:: Given text ::
START
My design, which has worked for a few decades in a variety of places, is to keep all nodes linked in a large loop which is broken into three sectors and to use the avail, sleep, and ready queue pointers moving around the loop. Moving a node from the sleep queue to the ready queue is nothing more than advancing the sleep queue pointer around the loop by one step. Nothing else to do for the interval timer and this helps keep things fast where it counts. Moving a node from the avail queue to the sleep queue, and I disallow the case where the time to wait is zero so an avail queue node is never moved directly the ready queue, involves a simple advancement of the avail queue pointer and then a sleep queue insertion process which is more complex. So the insertion code involves a focus on that insertion process, which makes sense. And moving a node from the ready queue back to the avail queue involves, once again, nothing more than advancing the ready queue pointer. So this puts the 'hard' work on the insertion process. And it's not that bad. The rest is nil.

I wonder about the approach of having a 'sea of unconnected' available nodes with ready and sleep queues that grow and shrink and have to manage the case where pointers in once available nodes are garbage values until they get installed in the sleep queue. I suppose that can be made to work. And I'm not complaining. Just commenting. But since you are having troubles, perhaps it's not entirely unrelated to that approach and confusion about what I'd written about earlier where I wasn't imagining things the way you've chosen to go.
END
:: Collected data ::
START
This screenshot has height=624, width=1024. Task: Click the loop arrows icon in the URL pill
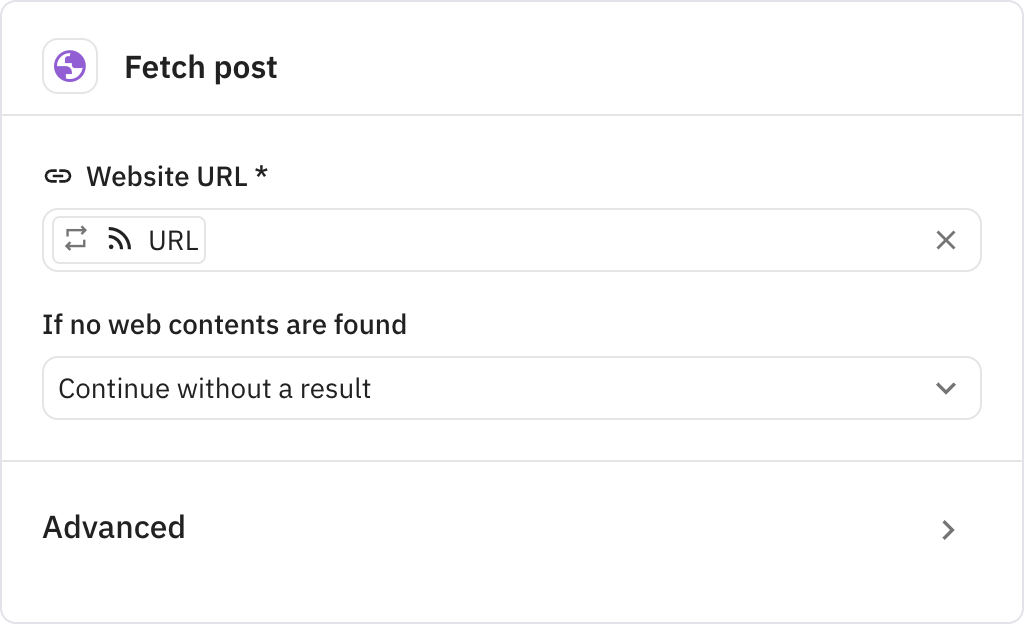(77, 239)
END
:: Exercise requirements ::
**a.** In the queue design text, what does moving a node from the sleep queue to the ready queue involve?
**b.** Return the part of the queue design text from "I wonder about" to "chosen to go.", copied word for word.

:: Results ::
**a.** Advancing the sleep queue pointer one step around the loop.

**b.**
I wonder about the approach of having a 'sea of unconnected' available nodes with ready and sleep queues that grow and shrink and have to manage the case where pointers in once available nodes are garbage values until they get installed in the sleep queue. I suppose that can be made to work. And I'm not complaining. Just commenting. But since you are having troubles, perhaps it's not entirely unrelated to that approach and confusion about what I'd written about earlier where I wasn't imagining things the way you've chosen to go.